United States District Court, N.D. Illinois, Eastern Division
November 16, 2004.
MRS. EUNICE FLOOD, Special Administrator of the Estate of Maurice Flood, deceased, Plaintiff,
KEENE CORPORATION, et al., Defendants.
The opinion of the court was delivered by: CHARLES KOCORAS, District Judge
This matter comes before the court on the motion of Plaintiff,
Eunice Flood ("Flood") special administrator of the estate of
Maurice Flood, for a settlement conference. For the reasons set
forth below, Flood's motion is denied.
After several weeks of negotiation and a court-supervised
settlement conference, a settlement agreement was reached between
Flood and Defendant Owens-Illinois, Inc. ("Owens") on June 30,
2004. Both parties agreed to the details of the settlement
agreement, whereby Owens would generate a stream of biannual
payments to Flood over a five-year period. The payment schedule
was to take effect on September 1. Flood requested that Owens prepare the settlement paperwork,
including the settlement agreement and release. Owens, in turn,
prepared the paperwork and sent it to Flood's counsel, Robert
Queeney, via messenger. Owens alleges that the paperwork was sent
tandem with a request that Queeney inform Owens if any changes or
modifications were necessary. Owens claims that several weeks
passed with no response to this request from Queeney and that
numerous phone messages left by Owens requesting Queeney's
response also went ignored.
Owens asserts that on September 30, still having heard no
response from Queeney regarding the settlement agreement, Owens
sent Queeney another copy of the agreement and release. As the
date for the first payment had passed, without any response from
Queeney, Owens included a new payment schedule.
On October 11, Queeney sent a faxed copy of the original July
30 agreement that was purportedly signed by Flood but not
notarized and asked that the first payment be made within ten
days. On October 13, Owens indicated to Queeney apprehension
regarding the non-notarized signature page and informed him that,
while Owens was willing to cooperate with the payment schedule,
no payment could be made without a notarized settlement
agreement. Owens alleges that on October 20, Queeney indicated
via voice mail that he would have his client sign the agreement
the next day. According to Owens, Flood has yet to provide a notarized
settlement agreement and release.
Flood brings the present motion pursuant to Fed.R. Civ. P.
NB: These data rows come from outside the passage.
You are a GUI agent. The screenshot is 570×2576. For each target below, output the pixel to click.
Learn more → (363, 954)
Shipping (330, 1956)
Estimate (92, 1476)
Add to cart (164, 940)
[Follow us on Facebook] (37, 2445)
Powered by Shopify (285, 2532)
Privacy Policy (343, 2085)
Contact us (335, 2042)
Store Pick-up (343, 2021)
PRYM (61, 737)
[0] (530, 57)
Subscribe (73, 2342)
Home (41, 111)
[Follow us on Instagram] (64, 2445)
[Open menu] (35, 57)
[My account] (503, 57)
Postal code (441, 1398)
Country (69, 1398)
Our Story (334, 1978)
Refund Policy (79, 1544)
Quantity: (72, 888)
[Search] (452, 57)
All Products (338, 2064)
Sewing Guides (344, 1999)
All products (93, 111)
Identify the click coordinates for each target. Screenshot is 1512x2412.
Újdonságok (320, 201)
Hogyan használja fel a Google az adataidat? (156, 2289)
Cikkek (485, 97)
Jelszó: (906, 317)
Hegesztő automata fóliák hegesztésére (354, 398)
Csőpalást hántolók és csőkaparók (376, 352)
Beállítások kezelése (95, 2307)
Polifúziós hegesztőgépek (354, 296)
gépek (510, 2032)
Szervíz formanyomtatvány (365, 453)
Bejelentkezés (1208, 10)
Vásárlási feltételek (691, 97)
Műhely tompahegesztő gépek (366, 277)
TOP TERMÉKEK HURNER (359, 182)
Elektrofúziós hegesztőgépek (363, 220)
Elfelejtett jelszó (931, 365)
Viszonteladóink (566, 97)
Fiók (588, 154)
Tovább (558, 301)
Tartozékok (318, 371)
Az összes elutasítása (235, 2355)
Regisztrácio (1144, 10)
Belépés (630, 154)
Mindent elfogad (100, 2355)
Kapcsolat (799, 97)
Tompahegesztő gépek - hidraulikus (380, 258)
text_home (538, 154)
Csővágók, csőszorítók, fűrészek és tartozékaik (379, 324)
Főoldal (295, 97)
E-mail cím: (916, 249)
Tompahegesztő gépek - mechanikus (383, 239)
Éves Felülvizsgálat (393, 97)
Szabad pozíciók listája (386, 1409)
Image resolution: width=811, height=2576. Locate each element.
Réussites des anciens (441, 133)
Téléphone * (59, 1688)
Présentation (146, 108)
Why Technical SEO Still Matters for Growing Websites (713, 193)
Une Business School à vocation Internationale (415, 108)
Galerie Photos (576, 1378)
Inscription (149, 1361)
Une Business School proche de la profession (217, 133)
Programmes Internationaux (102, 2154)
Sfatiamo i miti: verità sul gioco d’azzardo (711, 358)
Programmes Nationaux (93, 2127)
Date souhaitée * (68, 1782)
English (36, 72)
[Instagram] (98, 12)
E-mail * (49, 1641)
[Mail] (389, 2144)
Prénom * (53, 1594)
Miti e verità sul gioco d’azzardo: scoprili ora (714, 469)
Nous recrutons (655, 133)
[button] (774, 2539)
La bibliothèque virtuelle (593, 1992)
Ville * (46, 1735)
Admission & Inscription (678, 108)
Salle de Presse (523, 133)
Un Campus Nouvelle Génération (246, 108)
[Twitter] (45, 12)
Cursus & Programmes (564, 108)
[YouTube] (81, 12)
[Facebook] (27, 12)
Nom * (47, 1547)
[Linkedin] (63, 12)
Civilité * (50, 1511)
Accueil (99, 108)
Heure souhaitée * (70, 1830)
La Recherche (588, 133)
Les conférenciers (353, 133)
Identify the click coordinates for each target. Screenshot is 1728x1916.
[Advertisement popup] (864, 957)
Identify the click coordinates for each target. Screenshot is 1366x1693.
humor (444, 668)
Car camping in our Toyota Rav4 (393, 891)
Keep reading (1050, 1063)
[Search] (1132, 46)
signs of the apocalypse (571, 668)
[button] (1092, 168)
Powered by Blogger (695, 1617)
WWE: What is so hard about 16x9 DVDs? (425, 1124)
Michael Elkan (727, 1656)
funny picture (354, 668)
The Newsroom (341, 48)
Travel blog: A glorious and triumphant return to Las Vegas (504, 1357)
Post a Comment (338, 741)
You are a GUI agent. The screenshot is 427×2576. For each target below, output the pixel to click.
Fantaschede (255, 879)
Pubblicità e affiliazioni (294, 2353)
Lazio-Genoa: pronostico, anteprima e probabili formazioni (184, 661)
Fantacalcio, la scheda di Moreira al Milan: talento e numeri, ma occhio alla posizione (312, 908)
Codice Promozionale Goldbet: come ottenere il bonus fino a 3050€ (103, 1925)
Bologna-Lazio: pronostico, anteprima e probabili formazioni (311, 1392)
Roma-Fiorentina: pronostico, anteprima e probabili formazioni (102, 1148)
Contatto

16(a), requesting that this court hold a second settlement
conference. Flood requests the settlement conference in the hopes
of adding "security" (without denoting what the security would
be) to Owens' promise to pay that is contained within the
settlement agreement and release. Flood expresses apprehension
regarding Owens' ability to pay and seeks the added security in
order to ensure full payment in the event that Owens files for
bankruptcy. Flood's only argument for this request is that
additional security is appropriate under the circumstances, in
that Owens is one of the few viable manufacturers in this case
that has not sought bankruptcy protection. This argument is
Flood claims that a settlement conference is appropriate under
the circumstances, yet given the facts presently before the
court, the circumstances indicate that a settlement conference is
not necessary. To express apprehension regarding a corporate
defendant's solvency merely because it has not filed for
bankruptcy protection, while other corporate defendants in the
case have, is counter-intuitive. Flood concedes that she had
previously accepted the terms of the settlement and that those
terms are accurately and completely set forth in the written agreement
tendered by Owens. Flood's request for additional security
ignores the fact that Owens has not made any indication
whatsoever that it could not or would not comply with the terms
of the agreement.
Based upon the record, it appears that Owens has been making
all reasonable attempts to comply with the settlement to which
the parties agreed. There is nothing unreasonable about Owens'
preferring to wait for the releasing party's notarized signature
before proceeding in accordance with the settlement agreement.
Further, Owens has been the catalyst behind finalizing the
settlement, drafting the agreement, and following up with
Queeney. Therefore, this court need not intervene, via a second
settlement conference, in the settlement between the parties.
Based on the foregoing analysis, Flood's motion is denied.